At the same time JAMES BENTLEY senior, who had settled in Middlebury, and his daughter were at the house of BLODGETT, and to escape from the Indians, he crawled into a hollow log, and the women threw brush over the entrance and so effectually concealed him, that he escaped.

The following account of the capture of ELDAD ANDREWS, taken in 1777, at the same time as SAMUEL BLODGETT, was furnished by Mr. RUFUS MEAD, who obtained it from those who received it directly from Mr. ANDREWS:

ELDAD ANDREWS, one of the first three settlers in Cornwall, was taken by Indians, and carried across the lake. The savages came to his house, while he was in the field at work; finding Mrs. A. engaged in making cheese they devoured the curd and everything eatable in the house, without committing any personal violence. Leaving ing the house, they captured Mr. A. and took him to Ticonderoga.
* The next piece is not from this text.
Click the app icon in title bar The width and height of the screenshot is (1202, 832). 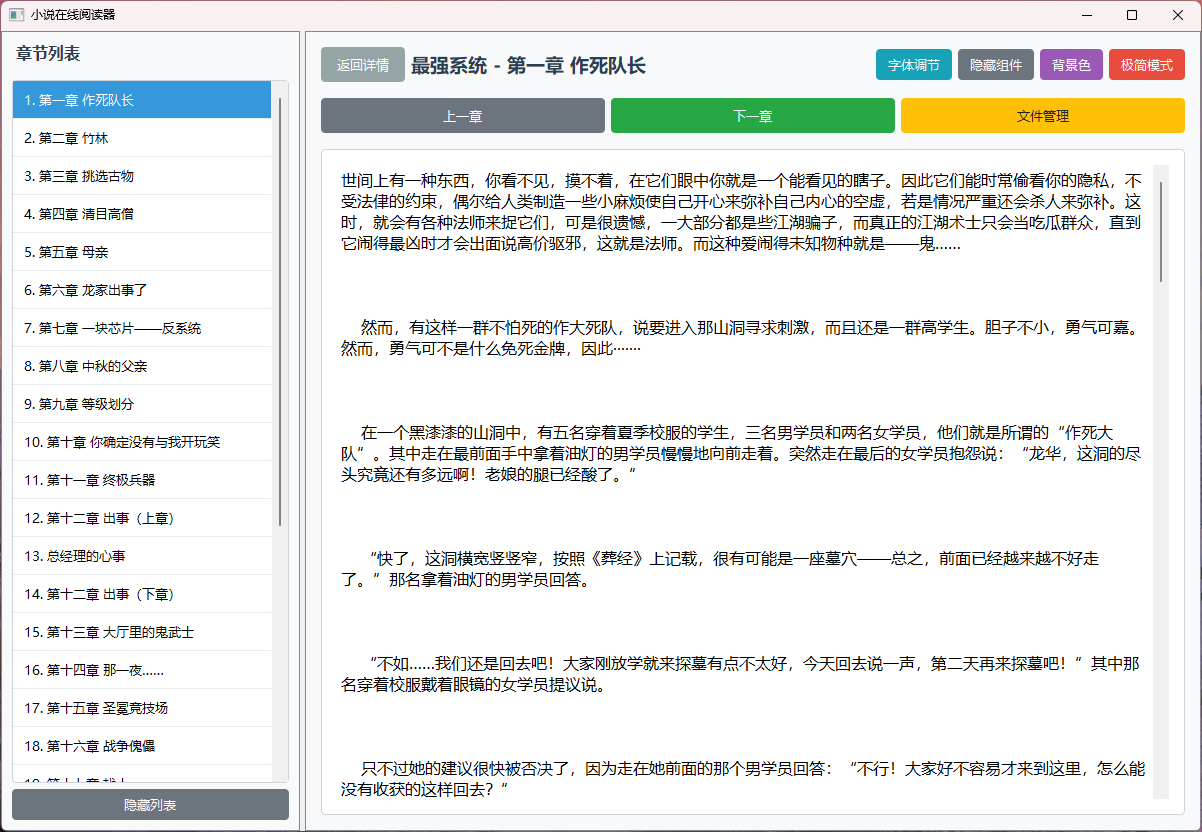click(x=16, y=15)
He was at length released and an Indian deputed to row him across the lake. Mr. A. had not gone far before he discovered the Indian on his trail, and the conclusion was that the Indian coveted his scalp. He made no sign however, but armed himself with a heavy club. As twilight came on, he passed a deep ravine, in going into which he passed over a large fallen tree, and laid down behind it concealed. His pursuer was soon standing over him on the log. ANDREWS was a man of great physical strength, and did not give the savage a long time to ascertain his whereabouts, when with a heavy blow with his club, on the side of his head, he leveled the Indian, and marched home without further molestation, and without inquiring the fate of his pursuer.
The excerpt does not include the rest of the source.